Di dunia pengadaan saat ini, aspek regulasi dalam dunia pengadaan merupakan hal yang sangat penting dalam mengatur dan menggerakkan roda pembangunan. Hal ini sejalan dengan keadaan dunia yang bergerak dan berubah sangat cepat serta akses informasi tanpa batas bagi para pelaku pengadaan didalamnya. Hal ini yang menjadi faktor penting dari sisi eksternal untuk dijadikan acuan dan pembanding dalam aspek regulasi. Jika kita melihat dari sisi internal maka melihat satu sisi pandang akademisi , praktisi, serta penentu kebijakan maka tentu akan terjadi perbedaan pendapat. Maka dari itu sangat penting jika dari sisi internal dalam hal ini akademisi, praktisi serta penentu kebijakan untuk berkolaborasi demi terwujudnya aspek regulasi yang seimbang sesuai asas manfaat dari segala pihak.
Pada case diatas maka menimbulkan beberapa pendapat, dimana acuan yang dijadikan referensi hukum ialah Perubahan Peraturan Presiden No 16 Tahun 2018 yaitu Peraturan Presiden No 12 tahun 2021, Peraturan Menteri No 14 Tahun 2020, Surat Edaran Kepala LKPP Republik Indonesia No 1 tahun 2021.
source : instgram lkpp_ri
Pendapat pertama , jika ditinjau dari Peraturan Presiden No 12 tahun 2021 terkait klasifikasi usaha kecil pada Bagian Kesatu tentang peran serta usaha kecil dan koperasi pada Pasal 65 poin 4 (empat) : “ Paket pengadaan barang/pekerjaan konstruksi/jasa lainnya dengan nilai pagu anggaran sampai dengan Rp. 15.000.000.000 (lima belas miliar rupiah) diperuntukkan bagi usaha kecil dan/atau koperasi”
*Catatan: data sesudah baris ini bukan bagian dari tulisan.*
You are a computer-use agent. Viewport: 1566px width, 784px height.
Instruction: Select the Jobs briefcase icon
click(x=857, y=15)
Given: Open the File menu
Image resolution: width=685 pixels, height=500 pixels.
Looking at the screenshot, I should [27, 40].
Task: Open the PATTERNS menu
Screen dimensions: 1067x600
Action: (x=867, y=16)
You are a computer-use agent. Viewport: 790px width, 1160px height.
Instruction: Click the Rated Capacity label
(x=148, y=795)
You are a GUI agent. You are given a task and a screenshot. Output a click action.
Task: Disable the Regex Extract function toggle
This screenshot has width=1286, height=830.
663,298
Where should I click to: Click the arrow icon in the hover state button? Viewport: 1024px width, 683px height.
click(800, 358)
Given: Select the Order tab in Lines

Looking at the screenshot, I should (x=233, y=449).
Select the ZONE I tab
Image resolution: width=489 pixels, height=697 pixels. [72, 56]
Dalam hal ini bertentangan dengan Pasal 85 II pada poin 3 huruf a yaitu :
“ 3. Pada saat ini Peraturan Presiden ini mulai berlaku, pengadaan pekerjaan konstruksi / pengadaan jasa konsultansi konstruksi / pekerjaan konstruksi secara terintegrasi tetap dilaksanakan sesuai :
- Peraturan Menteri Pekerjaan Umum dan Perumahan Rakyat nomor 14 tahun 2020 tentang standar dan pedoman pengadaan jasa konstruksi melalui penyedia dan peraturan pelaksana
Sampai diterbitkannya Peraturan Kepala Lembaga LKPP mengenai Pengadaan Pekerjaan Konstruksi / jasa konsultansi konstruksi/ pekerjaan konstruksi secara terintegrasi “
Jadi dapat Disimpulkan pada pendapat pertama bahwa jika “ Pada Pekerjaan Konstruksi dengan nilai HPS lebih 2,5 M (dua setengah milyar) maka tetap mengacu pada Peraturan Menteri No 14 tahun 2020, yaitu tetap pada klasifikasi Usaha Menengah. Sampai terbitnya peraturan Kepala Lembaga”
source : upeks.go.id
Pada pendapat kedua, dalam hal ini menyatakan bahwa dalam hal pengklasifikasian jenis Usaha berpedoman pada Peraturan Presiden No 12 tahun 2021 terkait klasifikasi usaha kecil pada Bagian Kesatu tentang peran serta usaha kecil dan koperasi pada Pasal 65 poin 4 (empat) : “ Paket pengadaan barang/pekerjaan konstruksi/jasa lainnya dengan nilai pagu anggaran sampai dengan Rp. 15.000.000.000 (lima belas miliar rupiah) diperuntukkan bagi usaha kecil dan/atau koperasi”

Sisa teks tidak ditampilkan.